Acts 24:24 - Ellicott's Commentary On The Whole Bible

Bible Comments

Felix came with his wife Drusilla. — She was, as has been said (see Note on Acts 23:26), the daughter of the first Herod Agrippa and the sister of the second. In her name, the diminutive of Drusus, and borne also by a sister of Caligula’s, we trace the early connection of her father with that emperor. She was but six years of age at the time of her father’s death. She had been married at an early age to Azizus, king of Emesa, who had become a proselyte, and accepted circumcision. Felix fell in love with her, and employed the services of a Jewish magician named Simon, whom some writers have identified with the sorcerer of Samaria (see Note on Acts 8:9), to seduce her from her husband. By her marriage with Felix she had a son named Agrippa, who perished in an eruption of Vesuvius (Jos. Ant. xix. 7; xx. 5). It follows from the facts of her life that she could scarcely have been altogether unacquainted with the history of the new society. She must have known of the death of James and the imprisonment of Peter (Acts 12). She may have connected her father’s tragic end at Cæsarea with the part he had taken in persecuting the faith of which one of the chief preachers was now brought before her.
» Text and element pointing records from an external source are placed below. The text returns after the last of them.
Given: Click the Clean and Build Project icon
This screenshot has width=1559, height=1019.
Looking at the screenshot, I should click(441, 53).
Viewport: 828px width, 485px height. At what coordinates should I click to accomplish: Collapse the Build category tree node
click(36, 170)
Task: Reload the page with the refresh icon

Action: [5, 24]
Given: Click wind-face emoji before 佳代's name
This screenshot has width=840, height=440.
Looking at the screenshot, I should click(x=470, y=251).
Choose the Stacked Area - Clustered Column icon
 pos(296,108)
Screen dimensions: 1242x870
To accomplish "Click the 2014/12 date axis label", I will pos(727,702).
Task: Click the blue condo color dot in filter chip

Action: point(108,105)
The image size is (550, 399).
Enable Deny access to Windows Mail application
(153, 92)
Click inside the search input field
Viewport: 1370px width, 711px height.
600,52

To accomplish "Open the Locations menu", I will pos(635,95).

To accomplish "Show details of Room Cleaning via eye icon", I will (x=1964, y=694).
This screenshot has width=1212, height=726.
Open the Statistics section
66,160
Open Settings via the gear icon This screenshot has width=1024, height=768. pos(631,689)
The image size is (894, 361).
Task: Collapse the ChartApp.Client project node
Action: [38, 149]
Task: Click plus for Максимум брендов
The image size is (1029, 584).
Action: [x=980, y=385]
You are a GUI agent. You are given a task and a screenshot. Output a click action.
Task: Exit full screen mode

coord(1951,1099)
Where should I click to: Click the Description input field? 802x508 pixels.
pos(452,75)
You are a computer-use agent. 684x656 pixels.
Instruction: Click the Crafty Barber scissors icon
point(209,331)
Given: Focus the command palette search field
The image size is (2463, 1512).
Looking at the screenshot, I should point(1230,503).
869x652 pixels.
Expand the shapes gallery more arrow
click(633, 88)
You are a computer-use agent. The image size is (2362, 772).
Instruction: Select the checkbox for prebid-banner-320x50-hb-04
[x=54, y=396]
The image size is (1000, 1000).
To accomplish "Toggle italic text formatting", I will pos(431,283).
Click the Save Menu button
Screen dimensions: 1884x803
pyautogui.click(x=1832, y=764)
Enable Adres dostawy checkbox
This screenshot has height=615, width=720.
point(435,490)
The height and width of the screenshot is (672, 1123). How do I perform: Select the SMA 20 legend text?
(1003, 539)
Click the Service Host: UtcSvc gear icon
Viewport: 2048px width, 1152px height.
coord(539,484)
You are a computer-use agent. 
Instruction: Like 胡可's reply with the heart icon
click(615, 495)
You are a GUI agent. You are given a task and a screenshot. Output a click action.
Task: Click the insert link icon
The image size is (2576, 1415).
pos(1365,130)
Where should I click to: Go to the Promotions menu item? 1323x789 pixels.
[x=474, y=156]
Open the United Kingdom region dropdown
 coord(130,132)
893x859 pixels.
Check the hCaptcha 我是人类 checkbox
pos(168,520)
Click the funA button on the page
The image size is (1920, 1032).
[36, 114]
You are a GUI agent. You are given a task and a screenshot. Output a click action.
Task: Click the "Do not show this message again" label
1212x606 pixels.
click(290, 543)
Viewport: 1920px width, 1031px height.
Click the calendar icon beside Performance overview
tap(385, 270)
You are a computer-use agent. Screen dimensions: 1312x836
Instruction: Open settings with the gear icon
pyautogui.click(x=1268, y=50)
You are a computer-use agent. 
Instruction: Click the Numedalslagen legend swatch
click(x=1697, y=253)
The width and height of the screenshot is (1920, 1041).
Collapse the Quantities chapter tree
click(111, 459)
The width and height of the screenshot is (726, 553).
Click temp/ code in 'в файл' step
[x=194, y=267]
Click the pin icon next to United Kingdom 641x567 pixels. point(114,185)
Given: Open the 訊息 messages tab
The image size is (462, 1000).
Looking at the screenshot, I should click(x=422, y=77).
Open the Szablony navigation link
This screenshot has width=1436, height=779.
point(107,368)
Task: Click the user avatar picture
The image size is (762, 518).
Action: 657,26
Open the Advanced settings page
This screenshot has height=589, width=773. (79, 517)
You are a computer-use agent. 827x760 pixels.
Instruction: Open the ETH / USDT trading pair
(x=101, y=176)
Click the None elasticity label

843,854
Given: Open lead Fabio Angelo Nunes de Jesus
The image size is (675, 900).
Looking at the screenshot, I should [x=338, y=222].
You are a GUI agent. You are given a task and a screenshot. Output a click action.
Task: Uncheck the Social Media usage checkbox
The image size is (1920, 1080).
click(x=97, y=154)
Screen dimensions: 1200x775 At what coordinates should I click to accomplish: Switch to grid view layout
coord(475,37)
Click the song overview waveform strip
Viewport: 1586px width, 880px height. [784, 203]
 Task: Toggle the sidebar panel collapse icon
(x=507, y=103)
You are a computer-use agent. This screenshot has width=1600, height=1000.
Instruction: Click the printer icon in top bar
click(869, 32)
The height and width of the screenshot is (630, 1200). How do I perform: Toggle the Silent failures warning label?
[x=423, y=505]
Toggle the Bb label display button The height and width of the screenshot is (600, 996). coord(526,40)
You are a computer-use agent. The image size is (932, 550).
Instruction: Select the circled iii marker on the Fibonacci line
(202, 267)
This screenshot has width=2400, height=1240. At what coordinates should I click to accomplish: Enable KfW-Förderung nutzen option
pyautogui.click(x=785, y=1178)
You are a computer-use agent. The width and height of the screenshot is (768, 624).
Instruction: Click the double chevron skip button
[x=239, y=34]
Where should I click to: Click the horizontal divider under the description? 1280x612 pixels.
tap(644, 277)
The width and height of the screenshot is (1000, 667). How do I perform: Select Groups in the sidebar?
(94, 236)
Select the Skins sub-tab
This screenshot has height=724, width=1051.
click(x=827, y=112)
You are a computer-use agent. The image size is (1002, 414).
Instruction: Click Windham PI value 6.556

It would seem, from her being with her husband at these interviews, that she was eager to learn more of “the faith in Christ.” Felix, too, seems to have been willing at first to listen. This new development of his wife’s religion, presenting, as it did, a higher aspect than that of the priests and elders of Jerusalem, was for him, at least, an object of more than common interest. The procurator and his wife were apparently in the first stage of an earnest inquiry which might have led to a conversion.

Acts 24:24

24 And after certain days, when Felix came with his wife Drusilla, which was a Jewess, he sent for Paul, and heard him concerning the faith in Christ.